I wrote another op-ed on the Massachusetts v. EPA case. This one was for a pro/con feature distributed by the McClatchy-Tribune news service. It ran in yesterday's Columbus Dispatch. Here's an excerpt:

A basic principle of our governmental structure is that all legislative powers of the federal government are vested in the legislature. As a consequence, federal agencies, including the EPA, possess only those powers given to them by Congress. Controlling greenhouse gases would be the greatest regulatory undertaking ever contemplated in environmental law. As such, it is simply implausible that Congress would have delegated such authority to the EPA without saying so, yet nowhere does the Clean Air Act explicitly delegate authority to adopt such rules. . . .
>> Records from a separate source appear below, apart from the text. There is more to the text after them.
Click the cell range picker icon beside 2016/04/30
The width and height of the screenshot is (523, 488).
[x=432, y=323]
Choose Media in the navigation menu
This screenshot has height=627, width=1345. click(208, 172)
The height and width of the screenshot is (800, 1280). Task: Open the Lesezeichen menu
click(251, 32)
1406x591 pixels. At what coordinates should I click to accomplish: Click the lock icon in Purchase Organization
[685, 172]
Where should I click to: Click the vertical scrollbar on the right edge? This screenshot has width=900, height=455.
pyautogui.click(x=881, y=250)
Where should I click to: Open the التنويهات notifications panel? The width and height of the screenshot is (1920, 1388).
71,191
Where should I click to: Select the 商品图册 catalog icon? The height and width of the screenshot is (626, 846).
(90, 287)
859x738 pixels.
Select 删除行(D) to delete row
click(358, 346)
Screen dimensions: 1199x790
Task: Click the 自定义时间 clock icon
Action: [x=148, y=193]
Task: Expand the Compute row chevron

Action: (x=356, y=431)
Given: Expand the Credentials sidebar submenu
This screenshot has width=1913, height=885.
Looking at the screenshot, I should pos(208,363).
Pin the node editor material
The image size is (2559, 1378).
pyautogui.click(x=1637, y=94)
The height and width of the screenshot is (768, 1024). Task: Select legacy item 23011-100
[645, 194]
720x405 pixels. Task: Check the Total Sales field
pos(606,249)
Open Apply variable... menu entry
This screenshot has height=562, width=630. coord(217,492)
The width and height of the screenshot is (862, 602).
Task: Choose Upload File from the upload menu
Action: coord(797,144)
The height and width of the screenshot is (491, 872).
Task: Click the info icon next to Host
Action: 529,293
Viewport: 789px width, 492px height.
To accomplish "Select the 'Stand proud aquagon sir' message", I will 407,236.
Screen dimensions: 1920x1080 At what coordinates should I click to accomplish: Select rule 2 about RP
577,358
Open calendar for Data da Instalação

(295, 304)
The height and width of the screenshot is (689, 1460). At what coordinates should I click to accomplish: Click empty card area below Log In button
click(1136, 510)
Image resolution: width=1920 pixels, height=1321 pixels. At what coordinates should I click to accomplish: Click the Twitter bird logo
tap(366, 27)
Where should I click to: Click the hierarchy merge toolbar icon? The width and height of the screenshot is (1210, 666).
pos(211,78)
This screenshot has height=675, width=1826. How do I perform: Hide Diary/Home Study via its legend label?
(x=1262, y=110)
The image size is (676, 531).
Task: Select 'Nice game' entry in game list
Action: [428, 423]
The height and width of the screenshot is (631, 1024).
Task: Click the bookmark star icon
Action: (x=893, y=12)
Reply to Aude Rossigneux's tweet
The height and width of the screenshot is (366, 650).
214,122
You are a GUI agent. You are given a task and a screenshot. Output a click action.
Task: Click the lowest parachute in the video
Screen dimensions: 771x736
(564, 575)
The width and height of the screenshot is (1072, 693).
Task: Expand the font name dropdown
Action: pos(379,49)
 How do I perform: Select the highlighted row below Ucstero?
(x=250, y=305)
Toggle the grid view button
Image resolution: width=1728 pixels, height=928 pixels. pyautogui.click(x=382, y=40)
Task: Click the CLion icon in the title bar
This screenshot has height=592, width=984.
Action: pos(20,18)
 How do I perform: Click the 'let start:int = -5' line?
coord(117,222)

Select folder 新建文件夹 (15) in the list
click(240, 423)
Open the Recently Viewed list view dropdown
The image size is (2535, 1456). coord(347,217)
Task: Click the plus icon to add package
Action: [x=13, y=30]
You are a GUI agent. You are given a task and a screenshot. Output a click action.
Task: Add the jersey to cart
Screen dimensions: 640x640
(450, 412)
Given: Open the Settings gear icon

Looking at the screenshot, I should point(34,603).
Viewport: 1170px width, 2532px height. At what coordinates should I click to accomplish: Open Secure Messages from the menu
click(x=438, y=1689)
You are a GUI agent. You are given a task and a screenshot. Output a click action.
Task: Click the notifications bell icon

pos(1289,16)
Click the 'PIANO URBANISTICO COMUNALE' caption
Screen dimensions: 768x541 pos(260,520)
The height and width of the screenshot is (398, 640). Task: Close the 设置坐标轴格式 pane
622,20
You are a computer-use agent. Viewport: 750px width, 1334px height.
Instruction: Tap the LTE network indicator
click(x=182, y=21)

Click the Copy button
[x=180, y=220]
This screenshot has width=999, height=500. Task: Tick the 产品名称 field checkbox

The clear intent of the act as amended in 1967 and as subsequently amended in 1970, 1977 and 1990 is to control local and regional air pollution, such as soot and smog. Every time Congress has sought to address a broader environmental concern, such as ozone depletion or acid rain, it has explicitly authorized the EPA to act. Moreover, if carbon dioxide and other greenhouse gases are pollutants for the purposes of Section 202, they are almost certainly air pollutants for the Clean Air Act's "nonattainment" provisions as well, as the language is virtually identical. Yet the regulatory measures that are required by these provisions — the creation and enforcement of national ambient air-quality standards — are fundamentally incompatible with the regulation of greenhouse gases as such.

Arizona State University's Joseph Feller wrote the opposing article. Here's an excerpt from his piece:

t is not up to the EPA, or the courts, to decide whether automobile emission standards are a wise, reasonable or economical way to control air pollution. Congress decided that automobile-emission standards are a good idea, and instructed EPA to issue them for any air pollutant that endangers the public's health or welfare.

If Bush's EPA doesn't agree with the Clean Air Act, it can ask Congress to change it. Until then, to paraphrase Donald H. Rumsfeld, the EPA should implement the law that Congress wrote, not the one that it wishes Congress had written. And if the EPA refuses to follow the law, then the courts should order it to do so. After all, that's their job.